Тридцать первого августа, в воскресенье, Гермиона прибыла в Румынию и всё утро провела на собрании преподавательского состава гимназии. Когда совещание кончилось, она, покинув учительскую, спустилась в холл, где еще такое летнее солнце расцвечивало пол теплыми лучами сквозь стеклянный купол. Гермиона направлялась в привратницкую, чтобы навестить Рона. Когда она пересекала холл, в трансгрессионном кругу появилась ослепительно красивая Габриэль Делакур и, коротко поздоровавшись с дочерью своего повелителя, прошла мимо, направляясь к его кабинету.

А Гермиона застыла, чувствуя, как лавиной обрывается всё у нее внутри, а кусочки позабытой головоломки с оглушительным треском становятся на свои места.
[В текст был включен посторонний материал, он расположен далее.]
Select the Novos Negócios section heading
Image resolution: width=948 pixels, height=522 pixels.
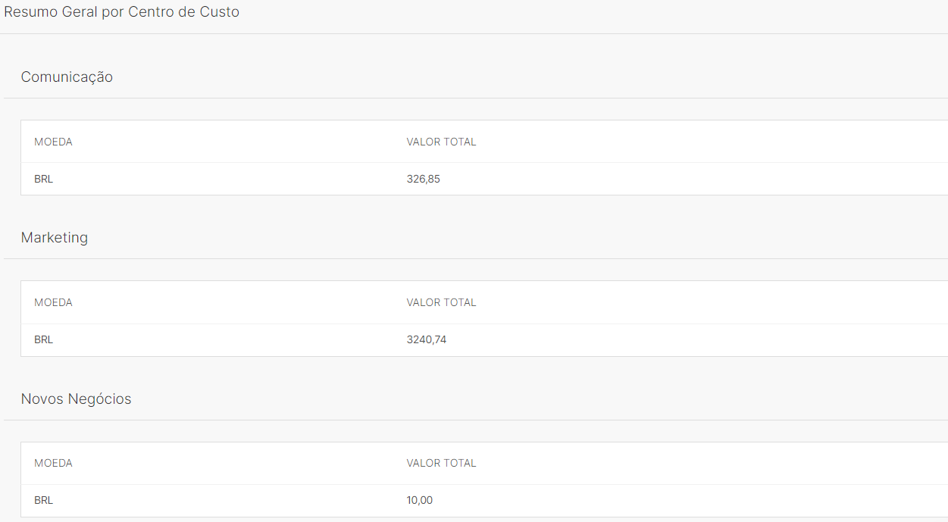tap(76, 399)
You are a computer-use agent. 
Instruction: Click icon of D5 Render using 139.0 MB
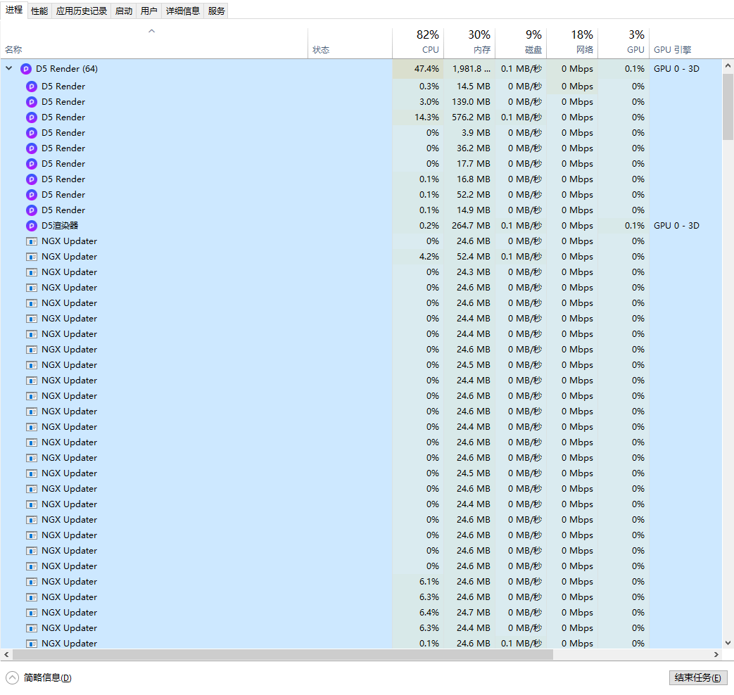click(32, 102)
Это было настоящее прозрение, озарение свыше; то, что маггловские ученые называют инсайтом.

Гермиона порывисто обернулась — к счастью, молодая девушка не заметила ее волнения: она уже скрылась за дверью кабинета Волдеморта, по–хозяйски входя туда в отсутствие владельца, который, Гермиона знала, еще находился в учительской.

Как же раньше она не поняла?! Как могла быть такой слепой всё это время?
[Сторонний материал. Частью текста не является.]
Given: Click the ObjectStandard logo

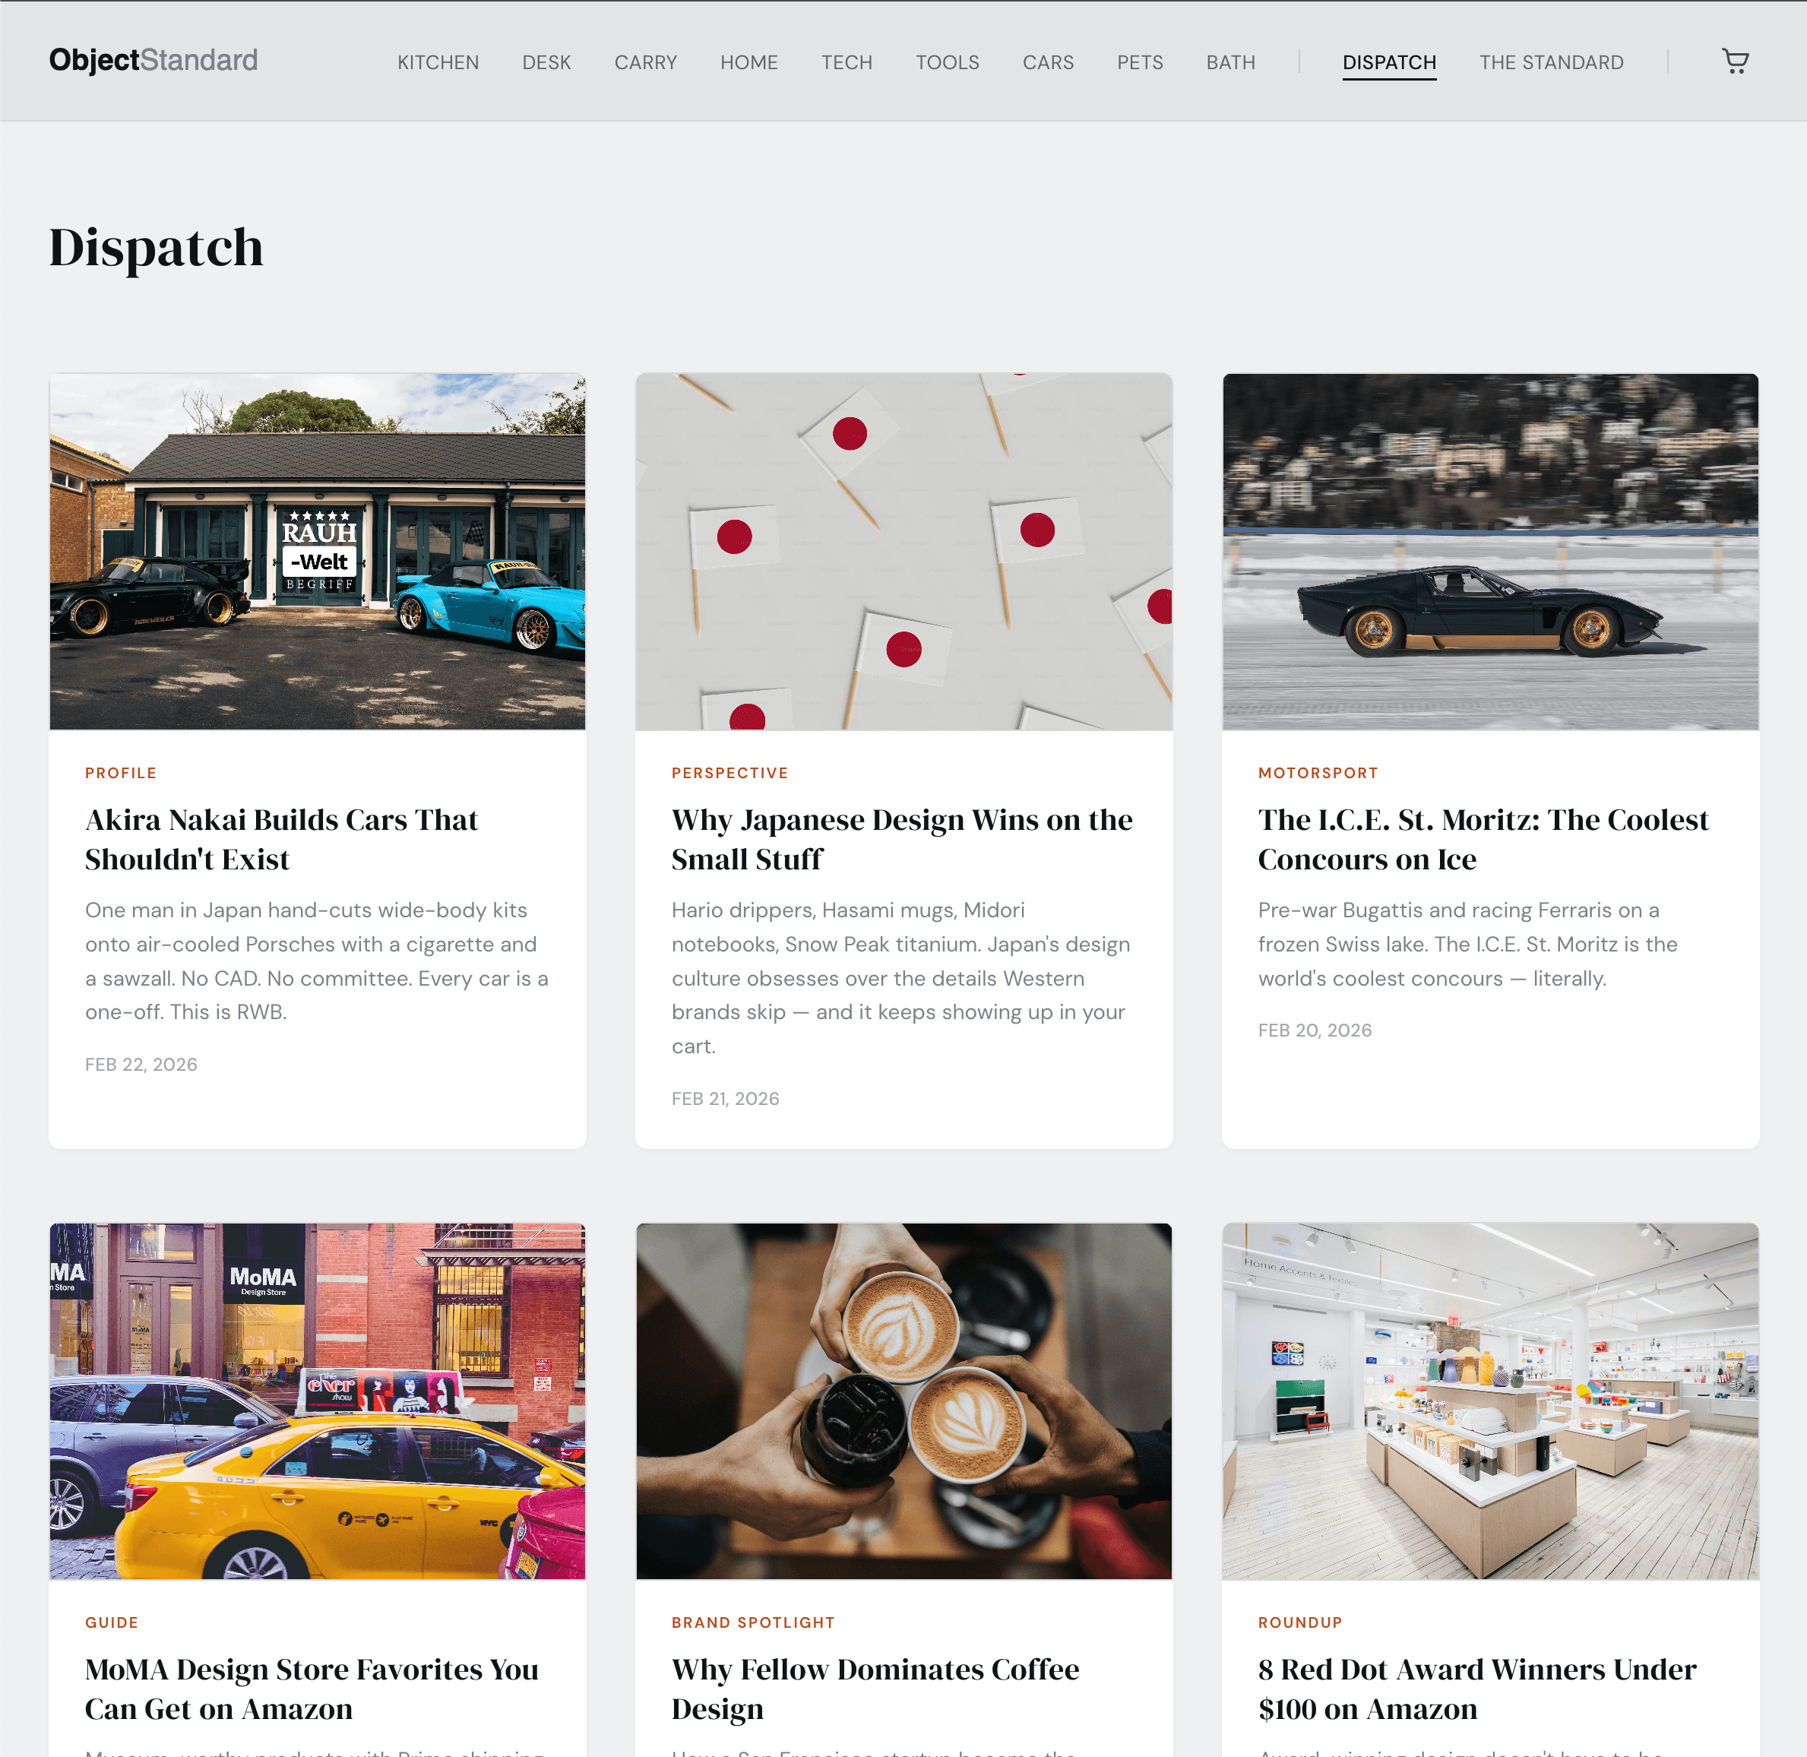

Вот же она, пресловутая кобра, пригретая на груди змея, вскинувшая голову, чтобы напасть! Проползла мимо, распустив капюшон и обнажив клыки! Как делала это постоянно, уже который год. Подбираясь всё ближе к ее отцу.

И ведь на самом деле Гермиона всегда это знала…

 

Глава XXVIII: На хвосте у змеи

Что задумала эта змея, в чем исходящая от нее опасность?
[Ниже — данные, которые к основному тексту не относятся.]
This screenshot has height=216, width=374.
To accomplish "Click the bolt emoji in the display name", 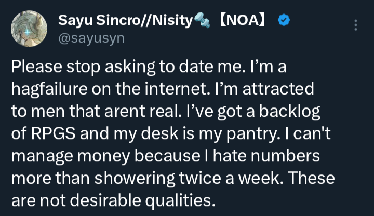I will tap(201, 21).
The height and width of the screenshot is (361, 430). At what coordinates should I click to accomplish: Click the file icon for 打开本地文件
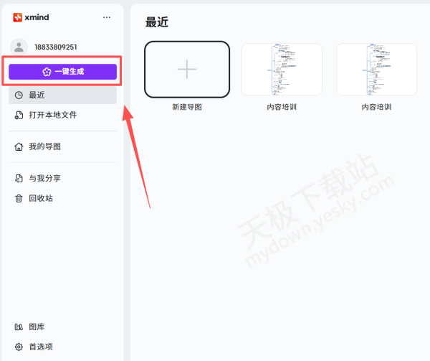(x=19, y=115)
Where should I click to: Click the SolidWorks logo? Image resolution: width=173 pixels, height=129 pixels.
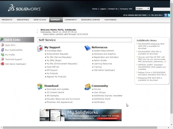[24, 8]
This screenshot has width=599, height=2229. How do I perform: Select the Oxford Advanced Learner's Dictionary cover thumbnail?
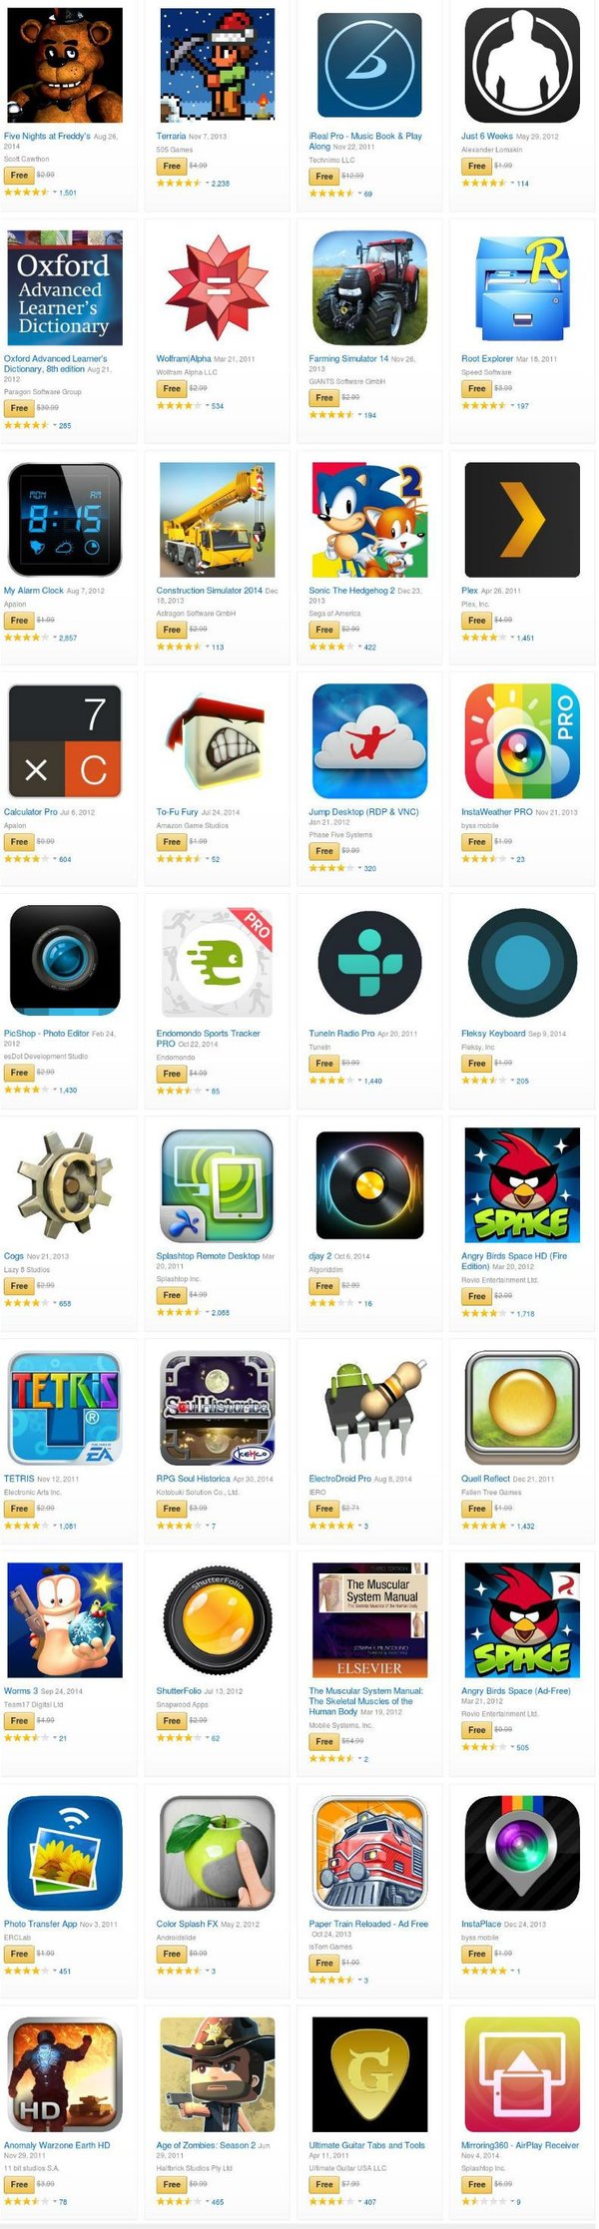(x=65, y=288)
Мысль о Гарри, первой возникшая в голове Гермионы после предупреждения химерной ламии, уже не казалась столь бесспорной. Мало ли врагов может быть у Темного Лорда, мало ли людей, желающих ему зла?

Да и ему ли?

Гермиона потребовала у волшебного дневника повторить записанное весной откровение.

«Когда вернешься в тот, чуждый тебе мир, будь внимательна и оглядись вокруг. Рядом мелькает опасность. Ядовитая кобра подбирается всё ближе к твоему отцу и вскоре поднимет голову, чтобы ужалить. У нее чужое лицо, и она беспокоит тебя. Ты не можешь понять и всё воспринимаешь неправильно. Отыщи воду, которая смоет всё ненастоящее, и когда пелена иллюзии, маска обмана спадет — кобра покажет свою истинную сущность».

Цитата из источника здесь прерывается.